Mise à jour : 10 mai 2012 (Rédaction initiale : 5 mai 2012 )

Sur le vif

The Basel Committee opens on 3 may 2012 a consultation on the qualification of "trading", which calls a specific prudential regulation

http://thejournalofregulation.com/spip.php?article1437

The financial crisis and the banking technology shows that the "trading" is specific. This is why the Basel Committee estimates that it appropriate to regulate banks trading activity in a specific way. But it is difficult to characterize the activity of "trading" and actual banking activity itself. Trading is limited to negotiation; it justifies less equity as security, since it does not present credit risk. But this characterization even is questionable. This is why a consultation opened on May, 3 by the Basel Committee, and the qualification, and the classification of operations, and the measures of prevention of risks to be taken by specific prudential measures. Responses can be made until September 7, 2012.

© thejournalofregulation

In the previous standards of Basel (Basel 2.5), the distinction of financial instruments to trading and financial instruments used to credit depended on the intention of the banker. Thus, it should be but it is sufficient that the Bank said that the instrument was designed to be used to make trading so that it appears as leading not potentially risk to the Bank, and justifying and little equity, compared to other banking activities. Here, it’s measured the difference between the "banking culture" and the "financial culture", the first, rather related to the credit and leading only to take risks sufficiently guaranteed while the other leading to take risks in a more reckless way.

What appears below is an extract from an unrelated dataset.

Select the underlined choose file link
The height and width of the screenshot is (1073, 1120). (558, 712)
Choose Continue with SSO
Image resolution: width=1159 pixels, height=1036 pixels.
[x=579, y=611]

No doubt the financial crisis revealed that the "financial culture" had invaded some banks and that there was a tendency on the part of these to declare their intention to use financial instruments to end of negotiations (trading) to end reduce corresponding own funds, while the object is not necessarily that. The Basel Committee, as instructed by the crisis, wants to renounce this subjective test, based on the intent and the statement in which they are placed.

But as soon as this abandonment is operated (based on a theory of suspicion, a clash over more violent between the values of the Bank and financial values, the first having appeared to be eaten by the seconds), is necessary to find an objective test to classify financial instruments of negotiation from the other financial instruments, the first requiring less capital.

The Basel Committee doesn’t want a subjective approach based on the declaration of intent by the banks any more but doesn’t’ want even a design objective simply internal to the banks.

In such an atmosphere of suspicion, the Committee rejecting what he refers to as a "private risk vision", it requires a method based on valuation which no longer refers to markets and a classification of instruments which no longer only refers to the intentions that the bankers would have to do but on the evidence that the Bank is in a position to negotiate on the market, in market value, on a daily basis.

Now, the burden of proof is based on the banks. It then moves to a simple declaration of intent to a heavy evidence system constantly renewed.